Das Schäumverhalten wird vorwiegend vom Proteingehalt (Proteine sind Eiweiße) beeinflusst, nicht so sehr vom Fettgehalt. Der Fettgehalt dagegen ist schon wichtig für die Geschmacksbildung. Fett wirkt ja letztlich als natürlicher Geschmacksverstärker. Die Starttemperatur spielt hierbei auch eine Rolle (bei welcher Temperatur lässt sich die verwendete Milch gut schäumen) und wenn man einen Schäumer hat: Mit welcher Milch harmoniert der am besten (die Espressomaschine mit der Lanze - da hängt es auch viel vom Barista ab, der kann das aber normalerweise).
Quelle - Internet und eigene Erfahrung.
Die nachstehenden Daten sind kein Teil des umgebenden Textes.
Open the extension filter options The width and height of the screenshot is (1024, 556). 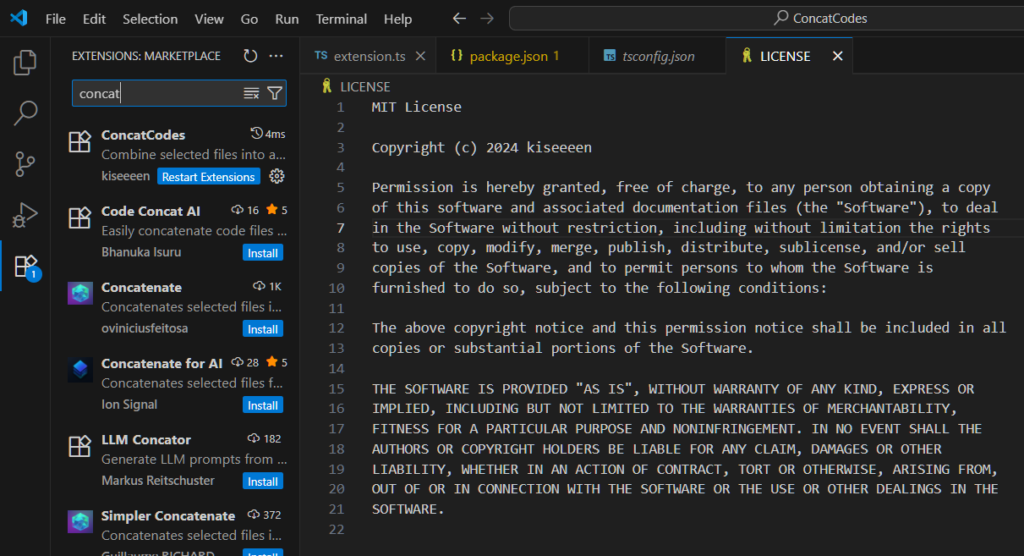point(275,93)

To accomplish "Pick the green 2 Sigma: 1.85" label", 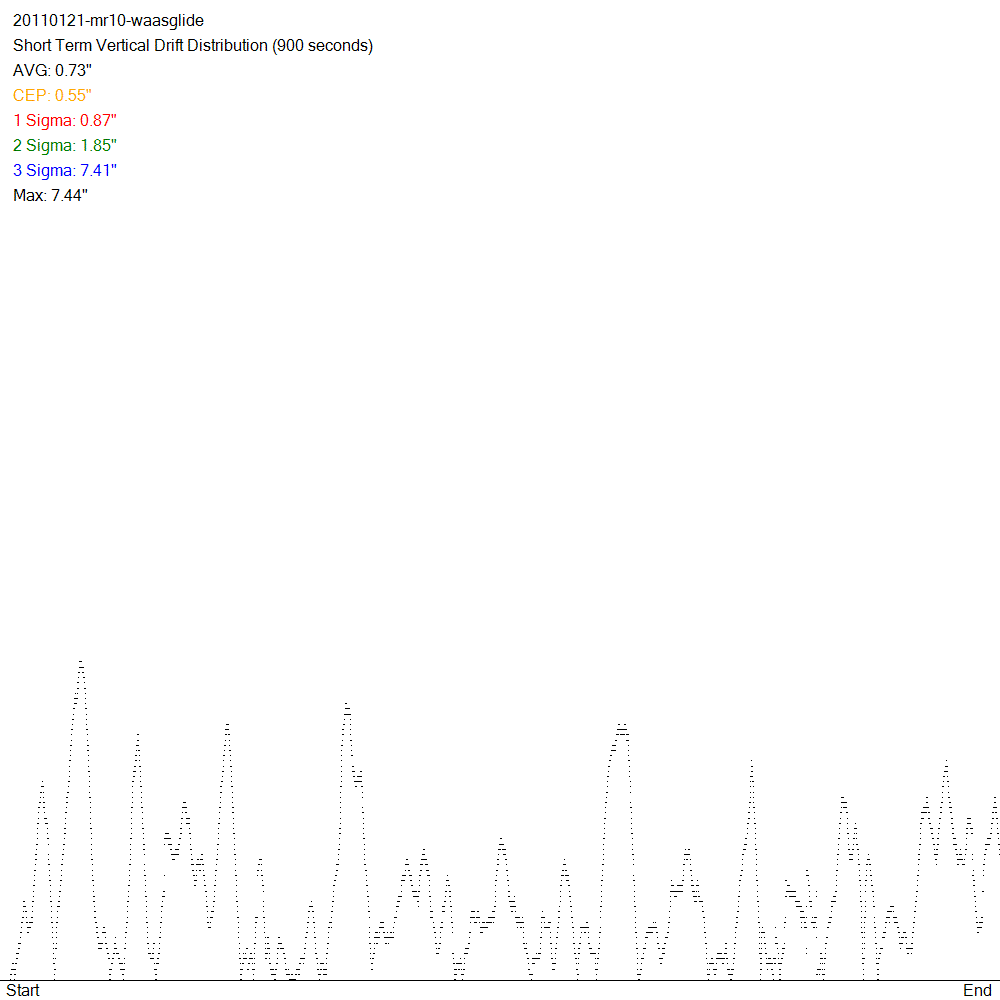I will 65,146.
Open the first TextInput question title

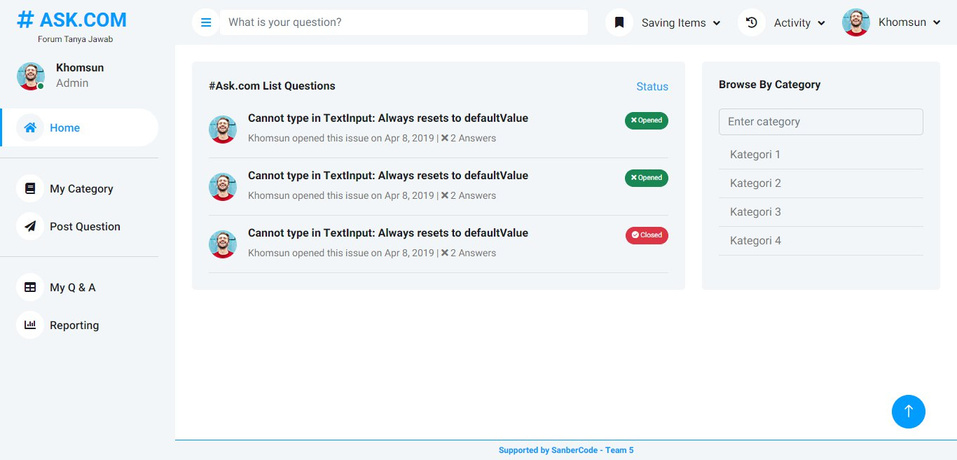pos(388,118)
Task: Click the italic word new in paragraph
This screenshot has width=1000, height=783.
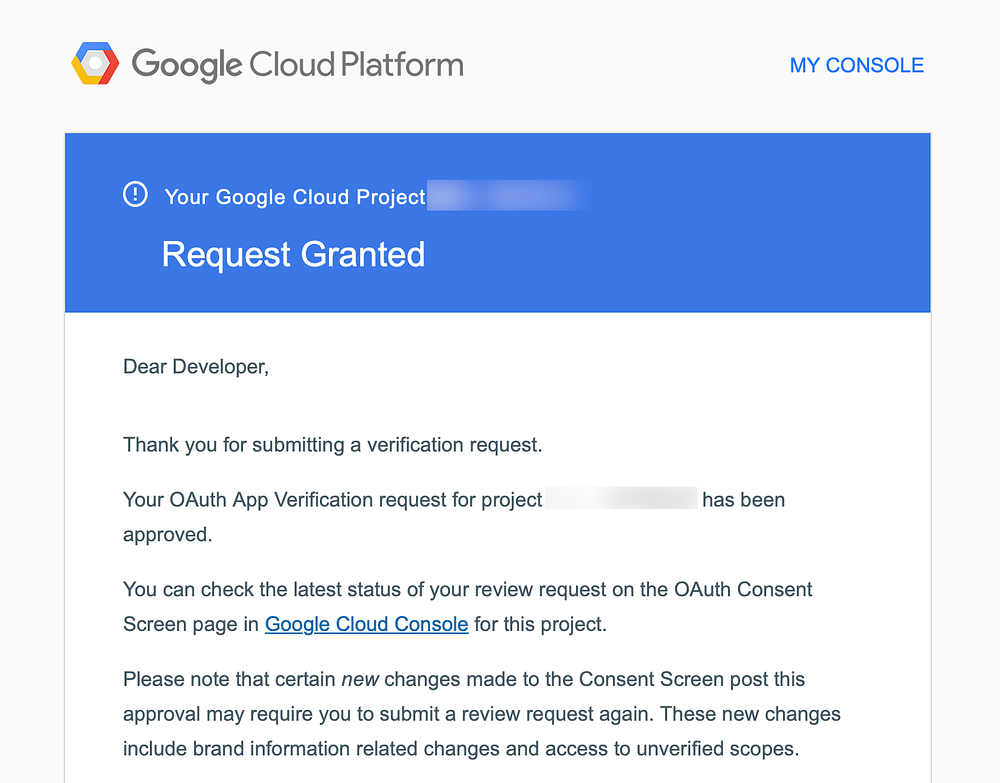Action: tap(360, 679)
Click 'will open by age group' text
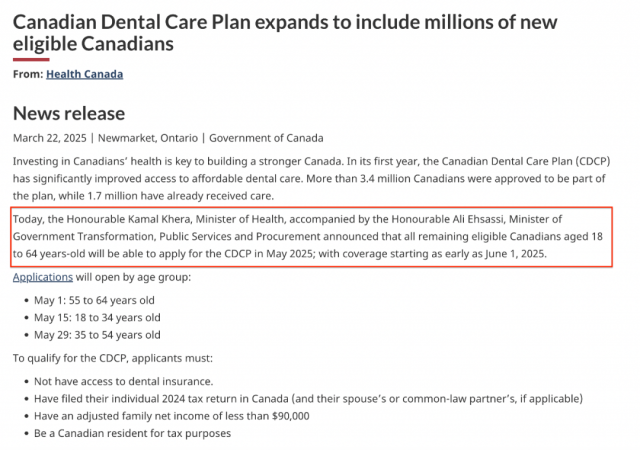Viewport: 640px width, 450px height. pyautogui.click(x=133, y=277)
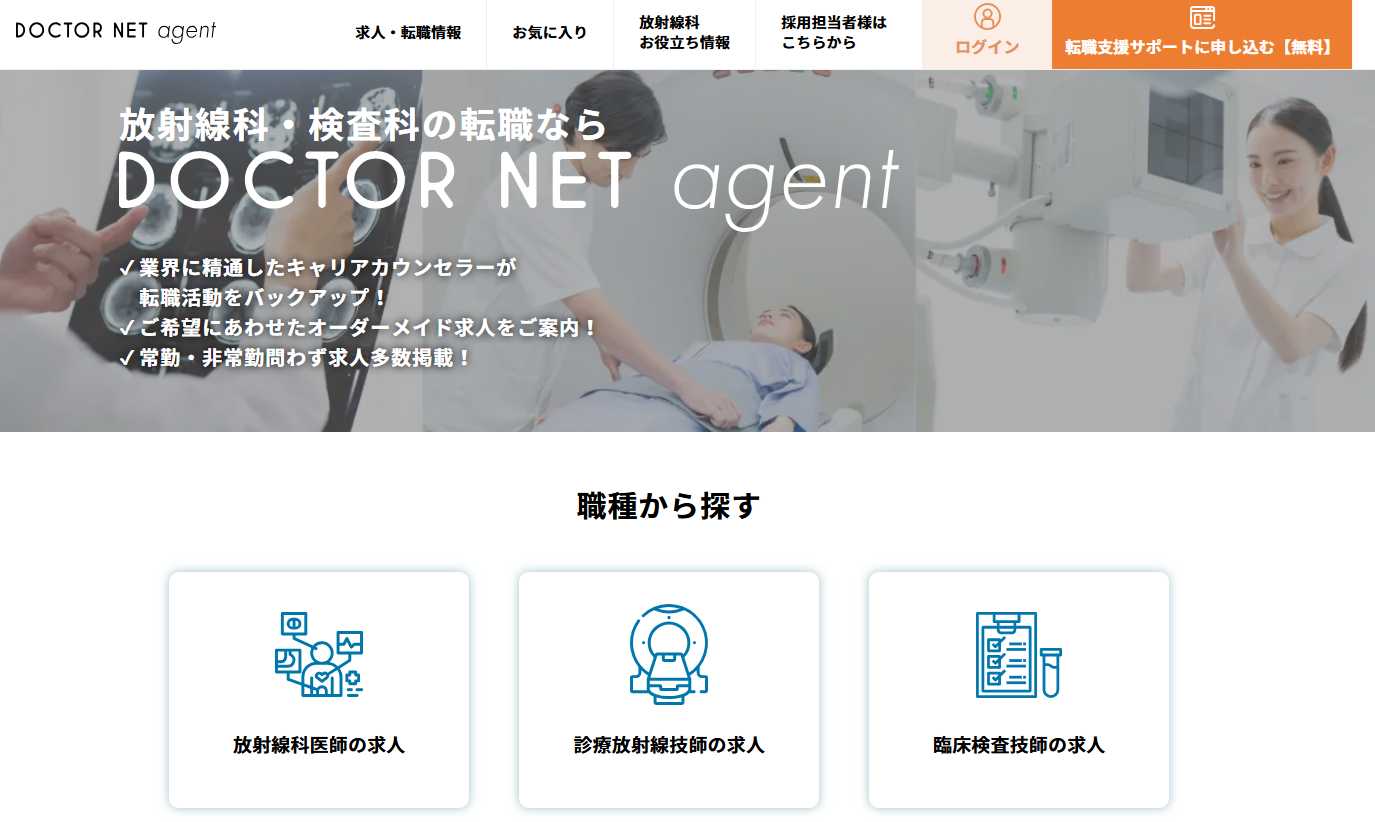Viewport: 1375px width, 822px height.
Task: Click the hero banner CT scan photo
Action: coord(687,251)
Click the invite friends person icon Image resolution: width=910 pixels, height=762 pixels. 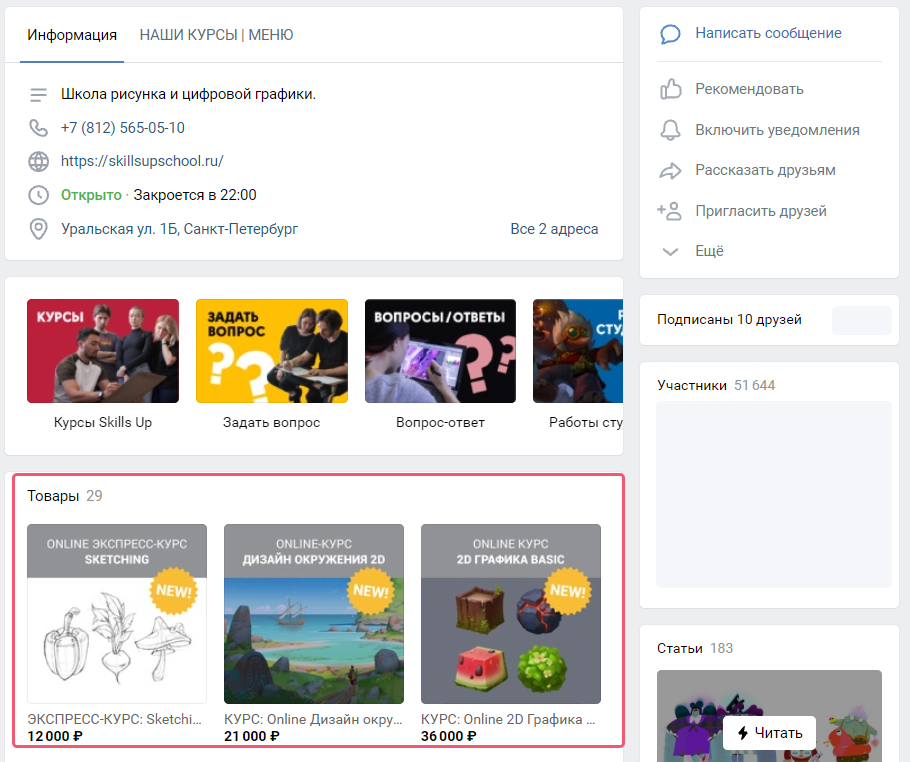(669, 211)
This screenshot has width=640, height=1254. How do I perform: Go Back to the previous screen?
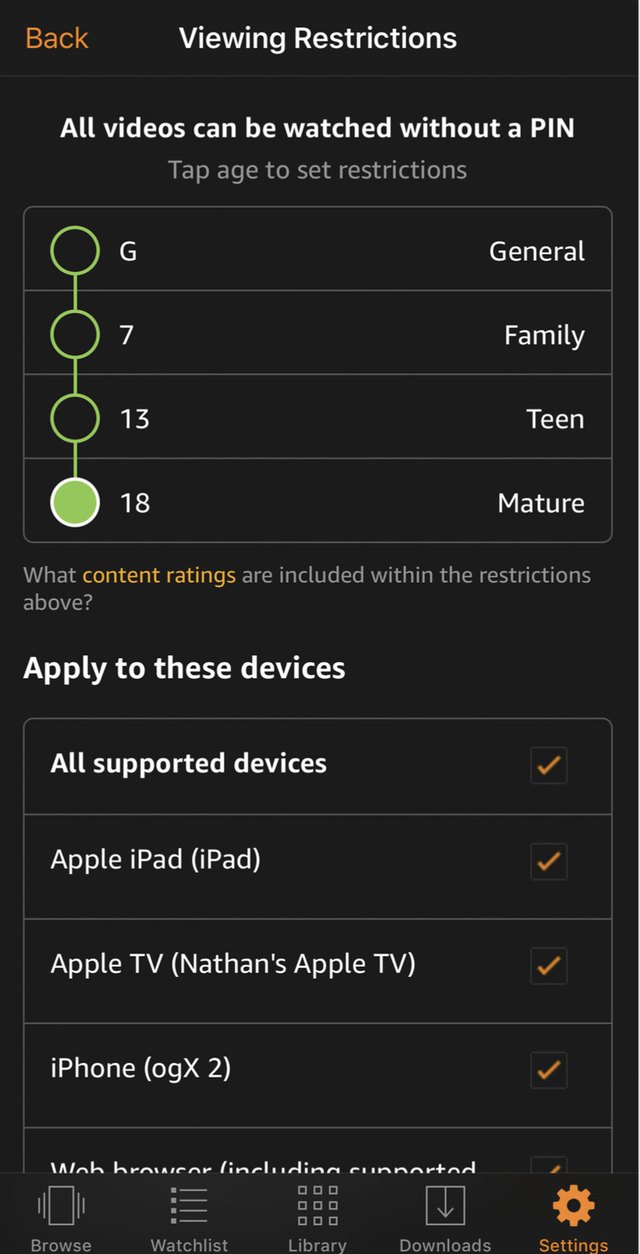(57, 39)
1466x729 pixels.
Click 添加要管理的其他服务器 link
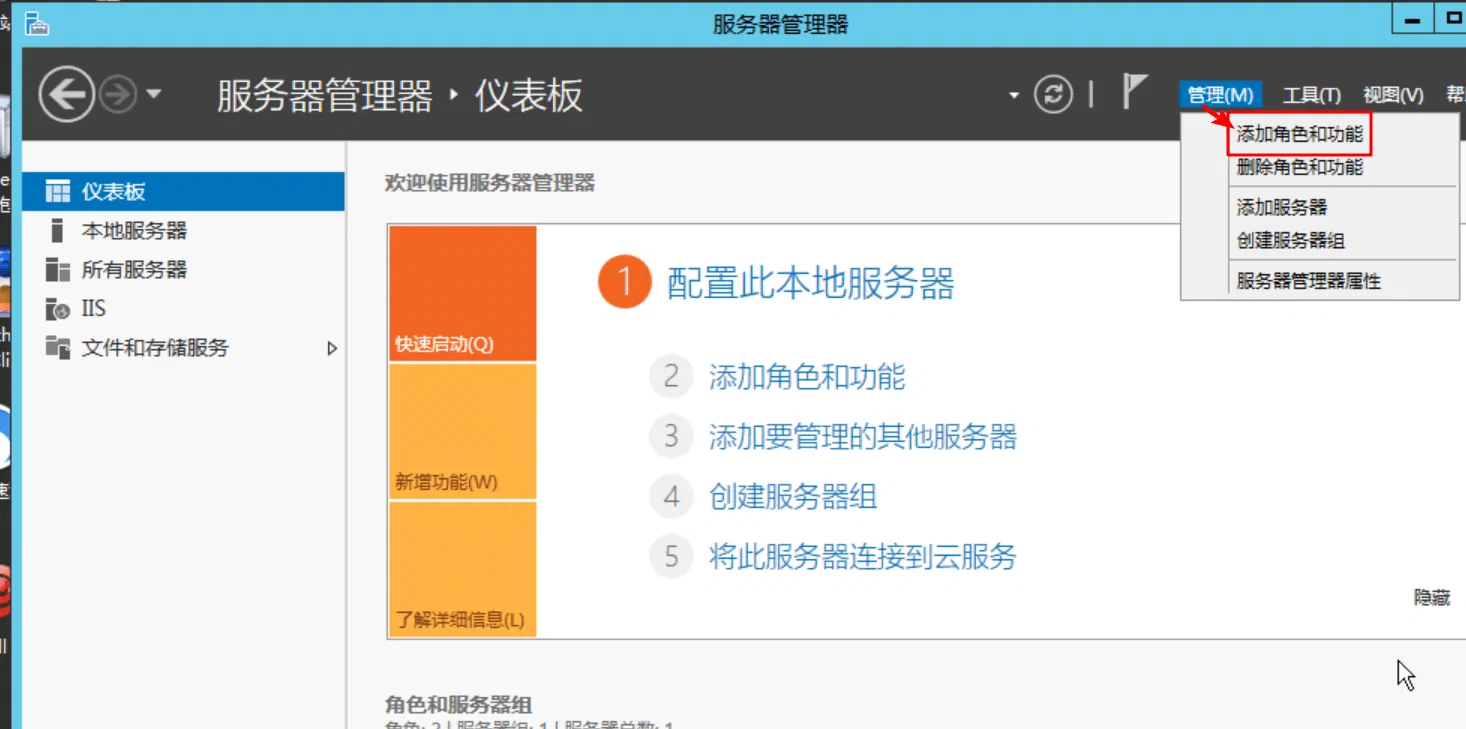click(862, 437)
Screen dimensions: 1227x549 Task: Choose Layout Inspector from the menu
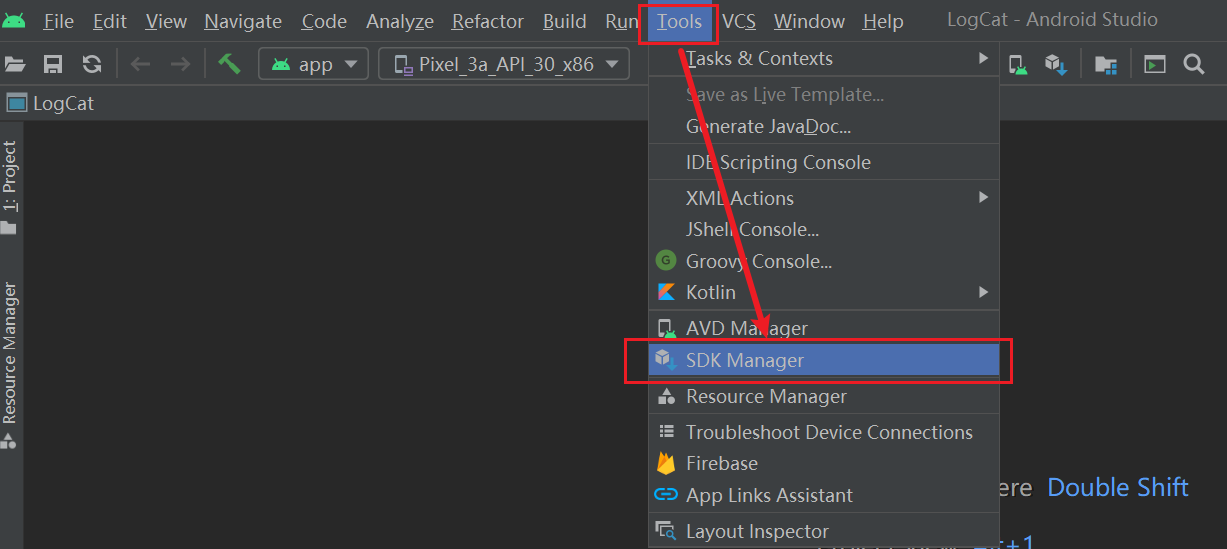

Für mehr bitte im Internet suchen

Profilbild Stiftung_Warentest am 15.03.2023 um 09:35 Uhr
Schaumfähigkeit

@maxim.weber: Milch ist ein Naturprodukt, ihr darf nichts beigefügt werden. Es ist aber tatsächlich so, dass sich die ein oder andere Milch nicht aufschäumen lässt. Ob der Milchschaum gelingt, hat nichts mit der Qualität der Milch zu tun. Eine wichtige Rolle spielen Fett- und Eiweißgehalt, aber auch Frische und Temperatur. Der Fettanteil sollte mind. 1,5% haben. Der Eiweißgehalt der Milch kann je Jahreszeit variieren. Je mehr Eiweiß die Milch enthält, desto stabiler ist der Schaum. Je niedriger der Eiweißgehalt, desto schneller fällt der Schaum zusammen.

mhtkfr am 14.03.2023 um 20:28 Uhr
Faire Vergütung für Landwirte

Mir persönlich ist es wichtig, dass die Zulieferbetriebe der Molkereien - sprich: Unsere Landwirte - eine Vergütung erhalten, die auch kleineren Betrieben das Überleben ermöglicht. Ich bin dafür auch gern bereit, etwas mehr zu bezahlen. Ich fände es sehr begrüßenswert, wenn dies zukünftig als Testkriterium berücksichtigt werden könnte.

maxim.weber am 14.03.2023 um 11:42 Uhr
Fehlt: Test der Eigenschaften (Schäumfähigkeit)

Bei der "rewe Bio Weidemilch" hat uns überrascht, dass sie als einzige gar nicht schäumt und die üblichen Anganben auf der Verpackung können dieses ungewöhnliche Verhalten gar nicht erklären. Wir haben es mit einem wmf Milchaufschäumer im Laufe von mehreren Wochen mehrmals getestet und das Ergebnis ist eindeutig: sie schäumt nicht. Was wurde da wohl beigemischt und fehlt in der Deklaration? Unerklärlich und für die Kaffeeliebhaber inakzeptabel!

PinguinMambo am 11.03.2023 um 16:50 Uhr
Hemme Milch ist nicht gleich Hemme Milch

Bei der getesteten Hemme-Milch handelt es sich allerdings nicht um die originale Hemme-Milch aus der Wedemark nördlich von Hannover, sondern um die Hemme-Milch aus Angermünde. Meines Wissens verarbeitet die Hemme-Milch-Verarbeitung die Milch von Milchbauern aus der Umgebung der Uckermark. Wogegen die Original Hemme-Milch aus der eigenen Milchviehhaltung stammt.
Der Test kann ja eigentlich nur eine Momentaufnahme sein, denn die Produktionsbetriebe beziehen schließlich ein Naturprodukt und das unterliegt ja bekanntlich gewissen Schwankungen. Uns Verbrauchern bleibt nur eins übrig die Milch nach unserem Geschmack auszuwählen. Die eigene Zunge ist hierbei wohl das beste Testlabor.